Option 1: A function-like syntax for type declaration

This would look like

  • nimbleFunction( run = function(x = nimType(numeric(2))) {...})

or something like that, with the syntax within the nimType() statement TBD.

Pros:

  • It makes type declaration more explicit and hence unmistakably distinct from object creation.

Cons:

  • It seems cumbersome.
  • We'd need a discussion similar to the present one about what goes inside nimType().
  • It's still inconsistent with default-argument syntax in R.

Option 2: Character strings.

This would look like

  • nimbleFunction( run = function(x = 'numeric[,]') {...})

or something like that.

Pros:

  • It would avoid ambiguity with R's double(), etc.

Cons:

  • We'd still have to discuss formatting details.
  • It uses a string instead of code (could be argued as a "pro")
  • It's still inconsistent with default-argument syntax in R.

Option 3: Something more C-like for declarations

This would look like

  • nimbleFunction( run = function(numeric(x, ...)) {...})
  • (Note that function( numeric x ) {} would not survive R's parser.

or something like that.

Pros:

  • It highlights that this is a type declaration and reduces ambiguity with default arguments.

Cons:

  • It's non-R-like in that the declared variable appears as an argument (could be argued as a pro).
  • The details would have to be discussed (dimensions, initial scalar value, etc.)

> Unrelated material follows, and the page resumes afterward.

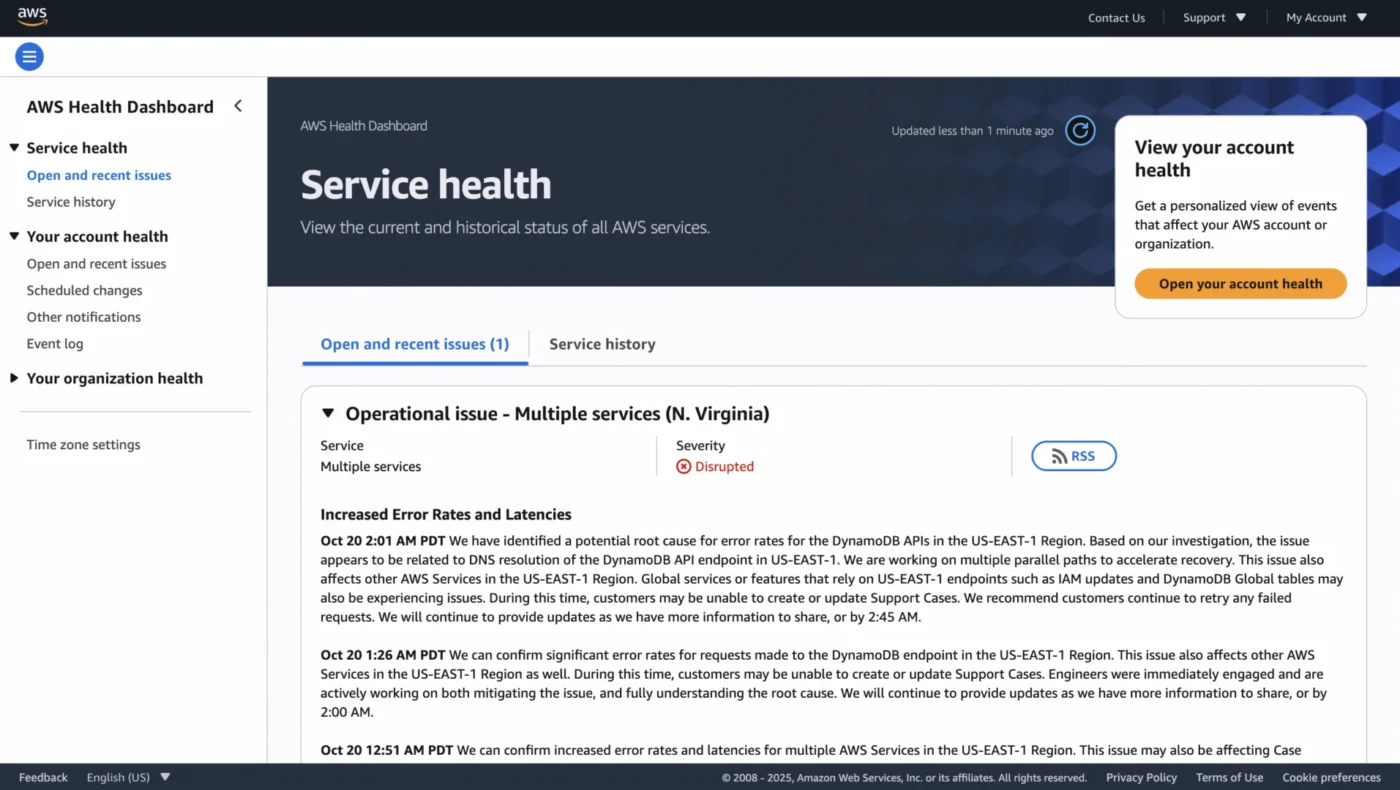Open Contact Us link in header

[1116, 18]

Option 4: As closely as possible, adopt the the R-like type creation system for declarations.

This would look like:

  • nimbleFunction( run = function(x = matrix()) {...})

or something like that.

Pros:

  • Syntax would be similar for creation and declaration (could be argued as a con, since these are distinct purposes).
  • More R-like and compact than some of the other options

Cons:

  • Would still look like a default value entry but it isn't.
  • Syntax may still have to differ somewhat from object creation, since sizes are really necessary upon creation but not at declaration. Maybe this isn't an issue if there are default sizes.
Some syntax extensions

Upon discussion, we talked about having keywords constructed by joining [numeric|integer|logical] to [Vector|Matrix|Array], e.g. numericArray or integerVector, etc.

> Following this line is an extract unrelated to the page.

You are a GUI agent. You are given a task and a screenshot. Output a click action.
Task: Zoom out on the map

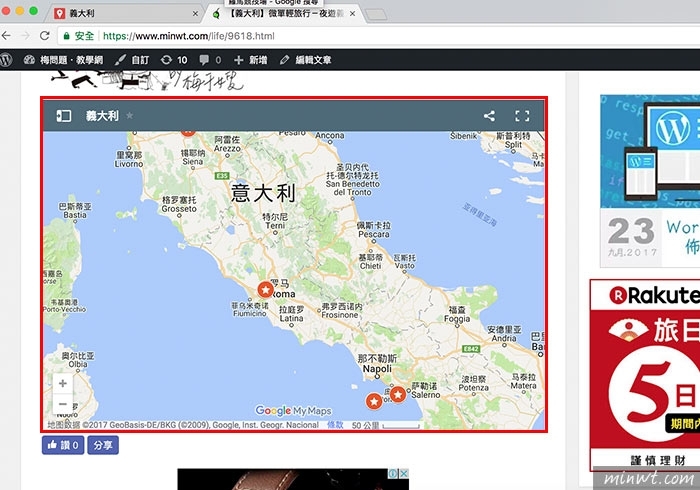63,404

These could be implemented in the DSL as well (e.g. X <- numericArray(...)), to maintain similarity between type declaration and object creation.

These could either:

  • replace the type argument in the existing system, i.e. once numericArray(...) is available, then array(..., type = "numeric") would be deprecated.
  • OR supplement the existing system, i.e. either numericArray(...) or array(..., "numeric") would work.

Thoughts?

The issue of scalars

Upon discussion, we want to think more about an appropriate way to declare scalars in this option. The underlying problem is that R has no native scalar type, so there is nothing naturally R-like to imitate if nimble is going to have a native scalar type.

Some ideas:

  • include scalar(..., type = "numeric") and/or numericScalar(). Pros: It's consistent. Cons: Scalars are the simplest type, so typing "numericScalar()" seems heavy.
  • modify numeric(), integer() and logical() to allow creation of scalars in some way, but what? Pros: It's consistent to use those functions/declarations. Cons: It's not consistent with imitating R.
  • allow type inference from default values, e.g. x = 0 means numeric, x = true means logical, x = 0L means integer. It was pointed out in discussion that this idea re-mixes defaults with type declarations, creating potential confusion. However if we get through option 5 below at some stage, then defaults would make more sense as a way to declare types. Pros: It's simple. If we ever do support defaults, it would make the most sense. Cons: Most people aren't familiar with "0L" etc. but it would be dangerous to assume that "0" means integer. Until we support defaults, it's awkward to be the only type inferred by example rather than declaration.

Thoughts?

  • (DT) I'm not too set on this, but my initial feeling is to have scalar() take a single "type" argument, with default value "numeric". So scalar() is for a numeric scalar (perhaps the most common?), and scalar("integer") and scalar("logical") for integer and logical scalars. Then imitate numeric(), matrix() and array() syntax from the DSL, for higher-dimension objects.
  • (DT) Then, when we get to handling default values, if we decide it's not too confusing, also allowing (x = 3) to denote a numeric scalar with default value 3, and similarly x=3L, or x=TRUE, for other scalar types with default values. But also supporting scalar(default=3), scalar("integer", default=3L), and scalar("logical", default=TRUE).
  • (DT) But like I said, I'm not set on this. It seems the best to me right now, but I could be convinced otherwise if there's a really compelling suggestion.
  • numericScalar(), integerScalar(), logicalScalar(), and numericVector(), integerVector(), logicalVector(), and numericArray(), integerArray(), logicalArray(), could be another alternative. It's nicely self-consistent, but very long-winded! Also, does not generalize well for higher dimensions, so the array() version would end up having to take a dim argument, anyway.
  • (CP) Something about having the dimensionality or type as arguments bugs me, so I still like the long-winded [integer|numeric|logical][Scalar|Vector|Matrix|Array], with [integer|numeric|logical] defaulting to scalars, but for arrays we will need the dimensionality as an argument, unless we do Array1d, Array2d, Array3d, Array4d,...
  • (CP) I had been hoping that the type decs and the object creation could be similar syntax but I'm not seeing a natural way to do that, unless in type declarations we have numeric/integer/logical default to scalars and in object creation we have it default to vectors (of course this could be confusing), and then we use [integer|numeric|logical][Vector|Matrix|Array] as the full names in both cases. Of course in object creation they then take size and initial value arguments, unlike in type declaration.
  • (CP) For backward compatibility, we could have numeric() = double() and have numeric(0),numeric(1),... and integer(0), integer(1), ... and logical(0), logical(1), ... behave as they do now. So numeric/integer/logical have dimension as their first arg, with default of 0.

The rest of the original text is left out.